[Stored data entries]

┄┄┄┄┄┄┄┄┄┄

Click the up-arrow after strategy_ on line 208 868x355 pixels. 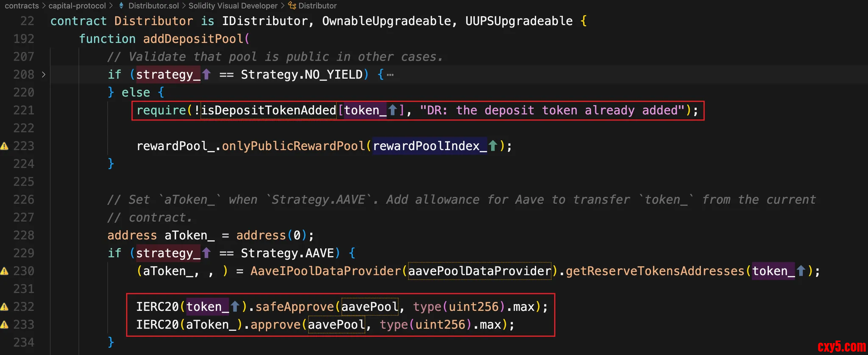pos(206,74)
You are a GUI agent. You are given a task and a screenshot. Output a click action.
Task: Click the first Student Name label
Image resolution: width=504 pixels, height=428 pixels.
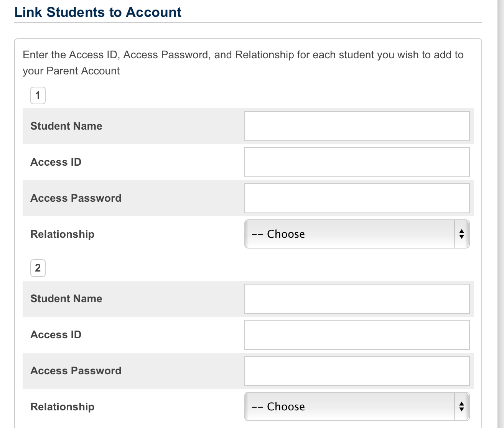click(66, 126)
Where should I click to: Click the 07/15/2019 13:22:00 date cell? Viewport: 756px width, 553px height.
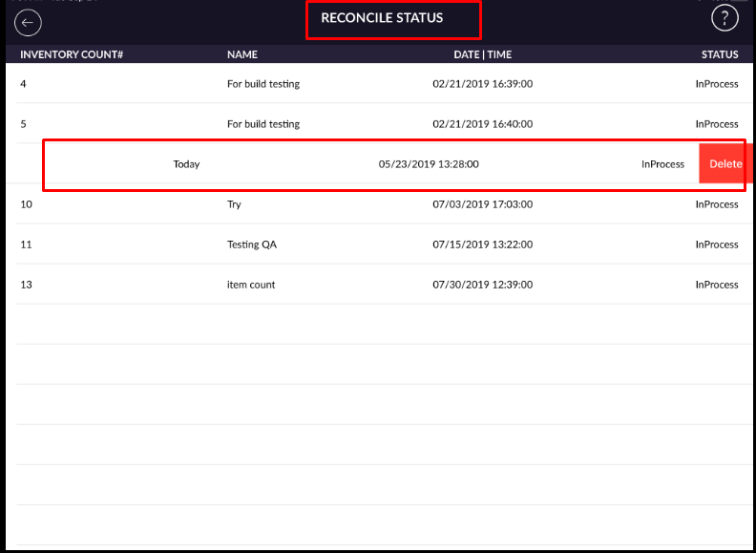[482, 245]
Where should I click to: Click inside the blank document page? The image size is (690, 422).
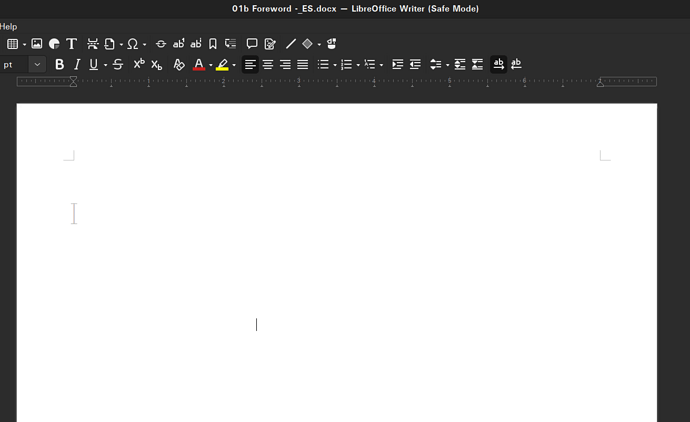pos(336,280)
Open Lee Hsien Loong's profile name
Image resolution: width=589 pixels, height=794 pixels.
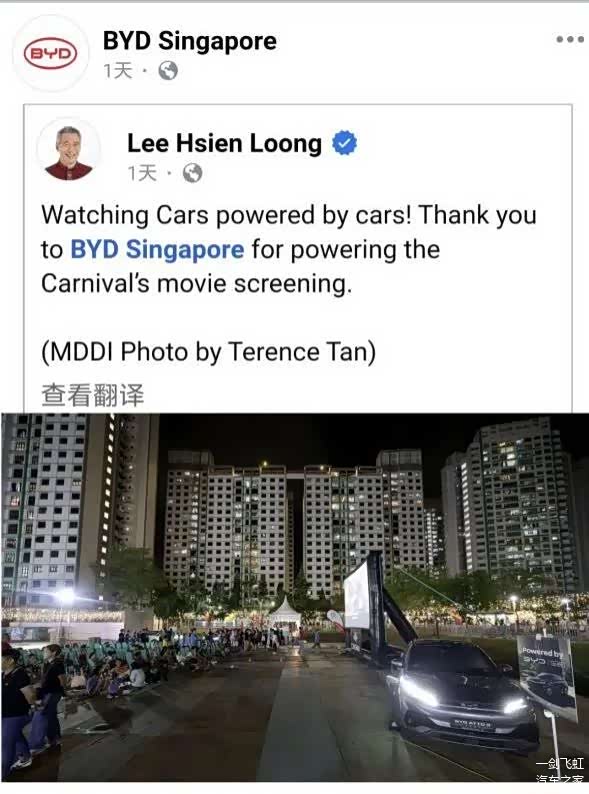tap(224, 143)
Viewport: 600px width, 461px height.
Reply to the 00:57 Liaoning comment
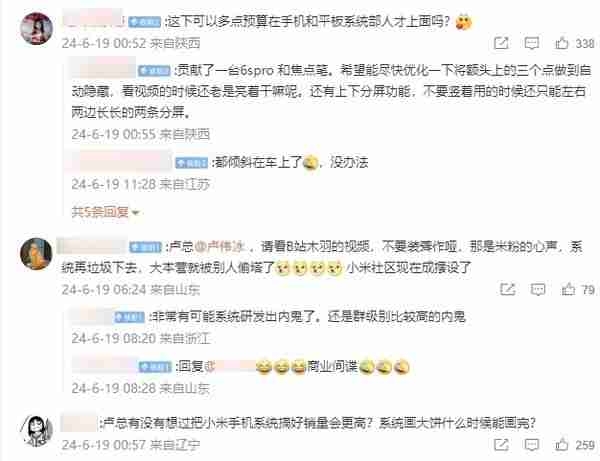click(x=532, y=445)
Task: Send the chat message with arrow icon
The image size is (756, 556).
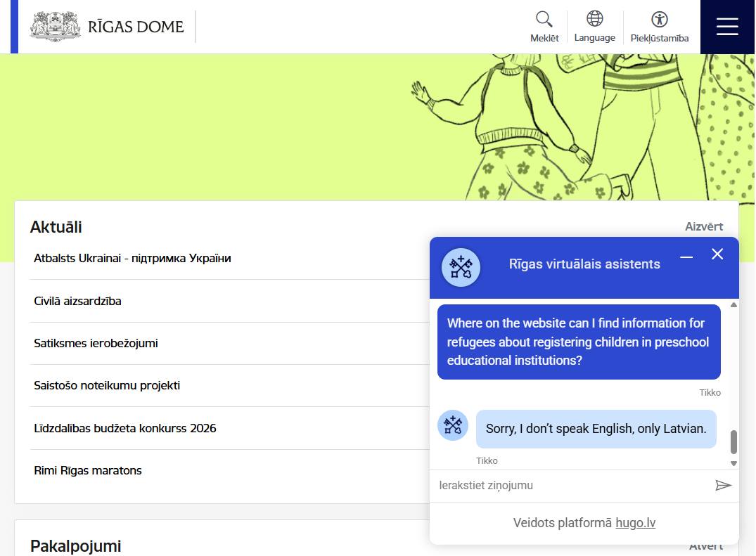Action: click(x=723, y=485)
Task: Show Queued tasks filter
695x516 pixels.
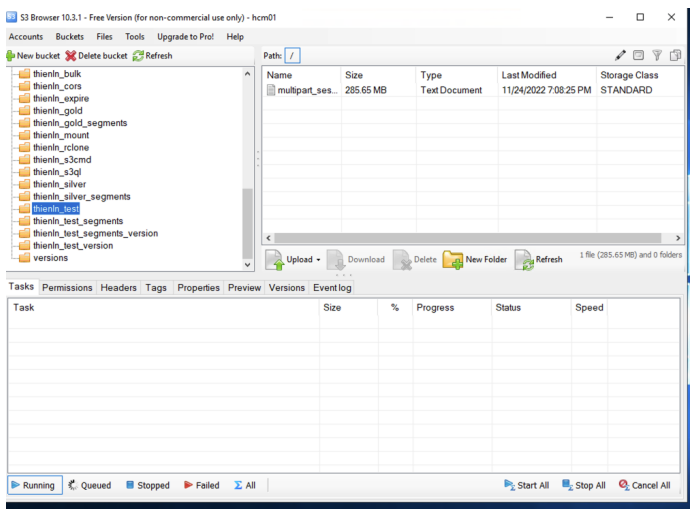Action: pyautogui.click(x=89, y=486)
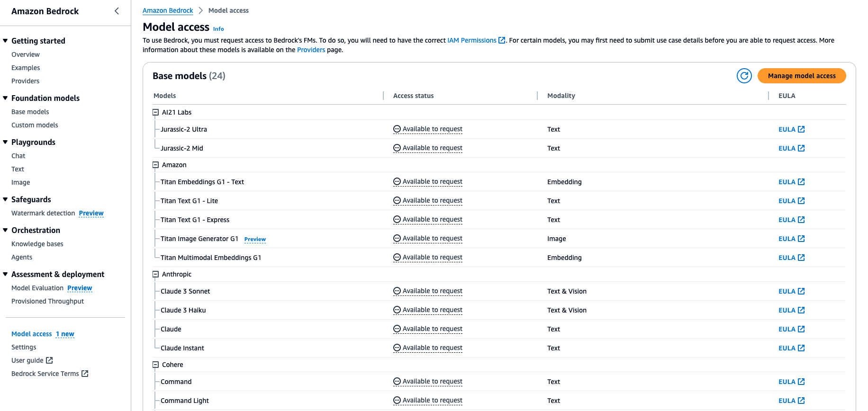The image size is (868, 411).
Task: Collapse the AI21 Labs model group
Action: click(x=155, y=112)
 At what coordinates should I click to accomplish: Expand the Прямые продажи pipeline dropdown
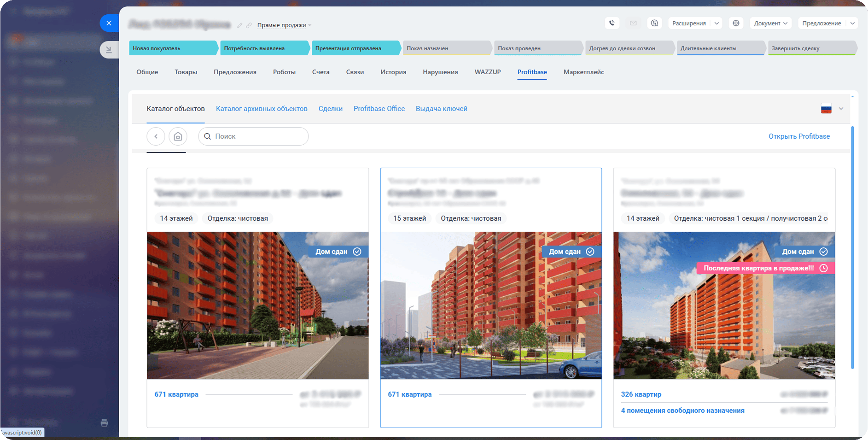(284, 25)
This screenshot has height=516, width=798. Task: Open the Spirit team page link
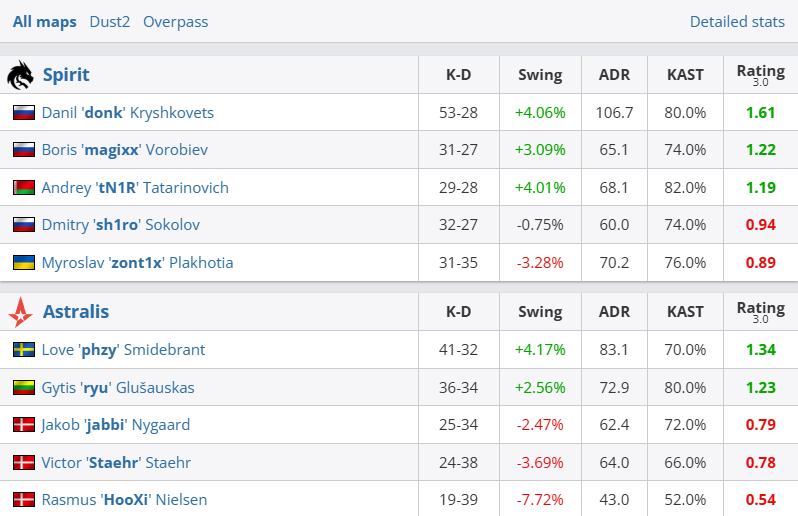tap(66, 75)
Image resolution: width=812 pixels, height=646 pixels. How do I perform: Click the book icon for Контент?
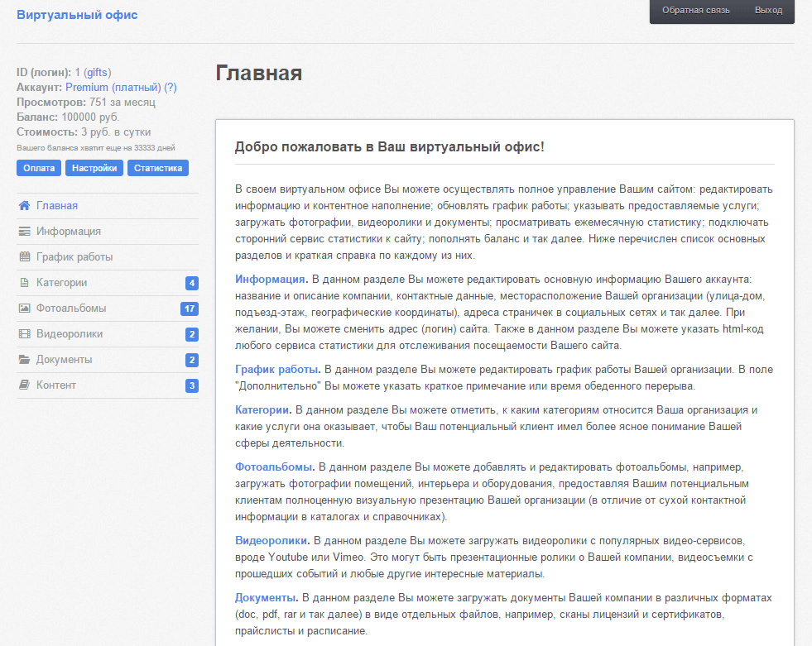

┄┄┄┄┄┄┄┄┄┄

• [Task requirements]:
Pictures in the entries do not go into the copy. Print only the lines starting at the one containing "Task: Click the first Student Name label" and ending at the one containing "Open Lee Hsien Loong's profile name", exactly as they appear.

• [Exercise solution]:
Task: Click the first Student Name label
Image resolution: width=504 pixels, height=428 pixels.
click(66, 126)
Where should I click to: Click the 07/15/2019 13:22:00 date cell? Viewport: 756px width, 553px height.
[482, 245]
Where should I click to: Click inside the blank document page? The image size is (690, 422).
pos(336,280)
Open Lee Hsien Loong's profile name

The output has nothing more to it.